Aim of the task ::
Whenever a line of the listing contains "zoom", it counts; give the total number of such lines and nothing more.

Records shown ::
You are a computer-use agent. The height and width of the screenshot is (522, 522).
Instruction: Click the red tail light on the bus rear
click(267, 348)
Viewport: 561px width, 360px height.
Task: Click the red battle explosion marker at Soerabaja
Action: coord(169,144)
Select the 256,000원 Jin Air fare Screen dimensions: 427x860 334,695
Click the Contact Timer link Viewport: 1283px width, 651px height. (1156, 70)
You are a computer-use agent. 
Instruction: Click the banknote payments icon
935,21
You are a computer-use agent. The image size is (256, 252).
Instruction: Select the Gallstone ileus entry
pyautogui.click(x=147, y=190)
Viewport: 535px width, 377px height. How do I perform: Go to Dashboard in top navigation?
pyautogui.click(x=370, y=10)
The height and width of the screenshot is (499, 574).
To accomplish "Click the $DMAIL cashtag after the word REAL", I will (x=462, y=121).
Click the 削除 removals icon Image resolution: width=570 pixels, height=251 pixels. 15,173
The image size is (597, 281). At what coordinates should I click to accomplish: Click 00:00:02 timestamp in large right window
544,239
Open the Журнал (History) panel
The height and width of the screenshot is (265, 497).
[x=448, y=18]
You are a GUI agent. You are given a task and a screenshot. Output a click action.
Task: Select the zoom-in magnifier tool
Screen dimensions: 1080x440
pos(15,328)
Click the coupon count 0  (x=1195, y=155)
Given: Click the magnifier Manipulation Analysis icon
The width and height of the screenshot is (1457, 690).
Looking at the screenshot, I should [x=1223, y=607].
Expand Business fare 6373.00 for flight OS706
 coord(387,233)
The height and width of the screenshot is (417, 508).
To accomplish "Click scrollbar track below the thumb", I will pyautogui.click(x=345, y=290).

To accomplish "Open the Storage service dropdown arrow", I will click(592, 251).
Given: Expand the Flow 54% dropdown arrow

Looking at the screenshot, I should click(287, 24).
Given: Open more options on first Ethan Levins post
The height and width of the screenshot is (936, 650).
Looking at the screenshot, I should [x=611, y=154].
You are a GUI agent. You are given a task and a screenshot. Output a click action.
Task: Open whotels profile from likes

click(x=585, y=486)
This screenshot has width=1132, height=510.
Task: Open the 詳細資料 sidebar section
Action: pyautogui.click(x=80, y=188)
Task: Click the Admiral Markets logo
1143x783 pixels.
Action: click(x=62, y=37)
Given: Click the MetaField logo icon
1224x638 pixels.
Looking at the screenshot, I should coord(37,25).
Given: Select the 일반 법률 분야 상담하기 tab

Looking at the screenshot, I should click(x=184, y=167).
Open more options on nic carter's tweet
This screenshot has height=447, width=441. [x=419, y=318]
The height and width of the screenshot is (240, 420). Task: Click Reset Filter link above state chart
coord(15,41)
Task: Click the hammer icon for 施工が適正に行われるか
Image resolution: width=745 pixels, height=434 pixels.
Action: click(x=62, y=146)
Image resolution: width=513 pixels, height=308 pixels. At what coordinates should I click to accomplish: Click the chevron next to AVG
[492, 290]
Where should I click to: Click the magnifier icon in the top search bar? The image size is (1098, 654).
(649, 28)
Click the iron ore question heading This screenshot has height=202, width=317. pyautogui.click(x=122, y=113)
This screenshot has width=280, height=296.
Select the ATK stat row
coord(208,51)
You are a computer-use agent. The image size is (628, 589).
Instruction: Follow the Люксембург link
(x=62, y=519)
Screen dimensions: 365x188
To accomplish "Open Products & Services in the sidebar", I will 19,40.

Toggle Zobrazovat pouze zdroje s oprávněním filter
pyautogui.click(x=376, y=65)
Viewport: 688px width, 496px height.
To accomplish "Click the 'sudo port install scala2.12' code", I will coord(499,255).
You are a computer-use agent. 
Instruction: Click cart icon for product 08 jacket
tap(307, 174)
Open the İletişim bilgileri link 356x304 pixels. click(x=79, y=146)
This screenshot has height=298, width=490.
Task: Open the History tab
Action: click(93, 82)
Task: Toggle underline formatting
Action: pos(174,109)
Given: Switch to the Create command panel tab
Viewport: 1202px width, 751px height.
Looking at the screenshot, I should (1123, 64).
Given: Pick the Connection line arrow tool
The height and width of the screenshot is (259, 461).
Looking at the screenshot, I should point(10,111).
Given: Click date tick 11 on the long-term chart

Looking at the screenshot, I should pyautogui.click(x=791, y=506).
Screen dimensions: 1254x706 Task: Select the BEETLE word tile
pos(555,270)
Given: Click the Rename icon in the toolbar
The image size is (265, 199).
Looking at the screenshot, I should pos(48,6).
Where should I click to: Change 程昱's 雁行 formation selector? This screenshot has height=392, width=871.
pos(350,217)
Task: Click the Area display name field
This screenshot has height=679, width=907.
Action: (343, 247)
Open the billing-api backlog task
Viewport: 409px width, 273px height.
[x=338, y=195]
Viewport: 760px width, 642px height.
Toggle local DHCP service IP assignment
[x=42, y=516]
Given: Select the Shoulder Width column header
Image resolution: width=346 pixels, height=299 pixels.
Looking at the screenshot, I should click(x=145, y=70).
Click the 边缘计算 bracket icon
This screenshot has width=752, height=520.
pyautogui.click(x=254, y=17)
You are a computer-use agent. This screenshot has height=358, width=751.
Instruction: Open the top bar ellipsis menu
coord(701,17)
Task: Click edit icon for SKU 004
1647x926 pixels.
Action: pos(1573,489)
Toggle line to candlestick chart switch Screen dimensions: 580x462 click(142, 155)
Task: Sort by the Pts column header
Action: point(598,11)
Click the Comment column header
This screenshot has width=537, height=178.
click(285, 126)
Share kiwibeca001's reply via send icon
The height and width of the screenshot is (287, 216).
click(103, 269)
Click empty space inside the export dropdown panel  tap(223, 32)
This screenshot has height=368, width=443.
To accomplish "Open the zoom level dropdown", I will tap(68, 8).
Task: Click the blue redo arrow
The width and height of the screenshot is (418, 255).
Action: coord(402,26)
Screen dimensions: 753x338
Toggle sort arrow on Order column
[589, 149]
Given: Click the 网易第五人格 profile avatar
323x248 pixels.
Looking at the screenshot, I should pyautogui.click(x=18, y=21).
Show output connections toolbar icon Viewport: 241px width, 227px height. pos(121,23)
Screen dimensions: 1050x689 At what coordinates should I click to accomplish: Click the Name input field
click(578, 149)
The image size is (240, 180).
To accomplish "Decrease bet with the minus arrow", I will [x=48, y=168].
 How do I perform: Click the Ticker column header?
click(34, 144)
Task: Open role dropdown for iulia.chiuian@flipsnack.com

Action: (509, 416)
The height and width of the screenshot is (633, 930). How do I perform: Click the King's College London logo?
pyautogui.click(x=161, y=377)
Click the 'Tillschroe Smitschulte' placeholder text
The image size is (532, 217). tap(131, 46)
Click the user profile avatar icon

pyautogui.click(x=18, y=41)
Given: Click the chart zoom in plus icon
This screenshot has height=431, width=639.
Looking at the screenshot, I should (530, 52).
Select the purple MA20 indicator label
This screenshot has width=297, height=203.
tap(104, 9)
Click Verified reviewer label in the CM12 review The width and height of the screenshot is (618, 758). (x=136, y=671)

Completed task ::
3